Yezidi mothers with children from ISIS fathers

DUHOK, Kurdistan Region – Yezidi women who were raped by Islamic State militants, or gave birth to their children, are being given shelter in Iraq’s Kurdish Region. Many have nowhere to go after being rejected by their own community and families. 

Shadha Salim is a Yezidi survivor who returned to Iraq less than a year ago. She was living with an Islamic State (ISIS) man in the town of Al Mayadin in Syria.

She was pregnant to him, but aborted the child just before leaving Syria. She came back to Iraq to be reunited with her family in Duhok.

Salim says that getting pregnant to an ISIS man was the only way to stop others from raping the Yezidi women. 

“None of the Yezidi girls and women like to have children from Daesh [ISIS]. But because their lives were treated as trade goods, she would be given to a Daesh man who would savagely rape her, and by the evening, she would be given to another one to be raped. I mean, sometimes in one day, seven Daesh infidels would rape one Yezidi woman. Therefore the Yezidi women would take the option of having babies from Daesh.”
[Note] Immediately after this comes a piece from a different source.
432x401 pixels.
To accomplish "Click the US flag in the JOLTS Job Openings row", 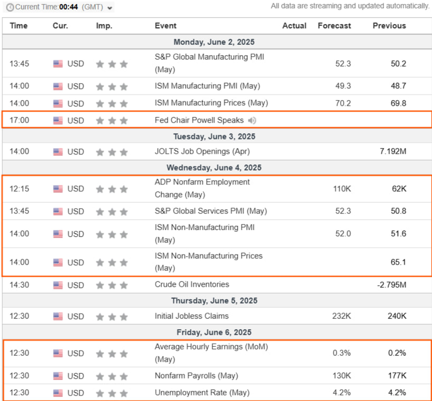I will click(58, 152).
Salim says that she was raped by 12 different men. It only stopped when one man realised that she was pregnant and stopped selling her to others.

Salim, who comes from the village of Kocho in Shingal area, says her sister was also kidnapped by ISIS. But she says she committed suicide by throwing herself into the river in Raqqa.

Salim received support from her family but many others aren’t so lucky. 

That’s where a safe house called Gula Nissani, which means April flower, steps in to provide support to others like Salim.   

It is located in Seje, a Christian village in Duhok governorate in the northern Kurdish Region of Iraq.

The center has so far received 15 women and five children, including a pregnant Yezidi woman who gave birth at the centre and was resettled to Canada. 


Gula Nissani is run by a non-governmental organization called MedEast. 

MedEast director Dr. Paul Martin Kingery is urging Yezidi mothers still in Syria, with children fathered by ISIS men, to return and not be afraid of their child being taken away or facing persecution.

Anette Axelsson, a Swedish woman who settled in Duhok governorate, runs the safe house.  

“We become like family, we become like sisters. We cry together, we laugh together. We have an atmosphere of respect, and I think above everything, that is the most important thing. To be in an environment where you are respected and loved. So we help them with, take them to doctors. We take them through this journey of healing,” she says. 

Volunteer teams from the US and Europe visit the safe house and provide different kinds of services, including psychological therapy, dental care and other skills and activities.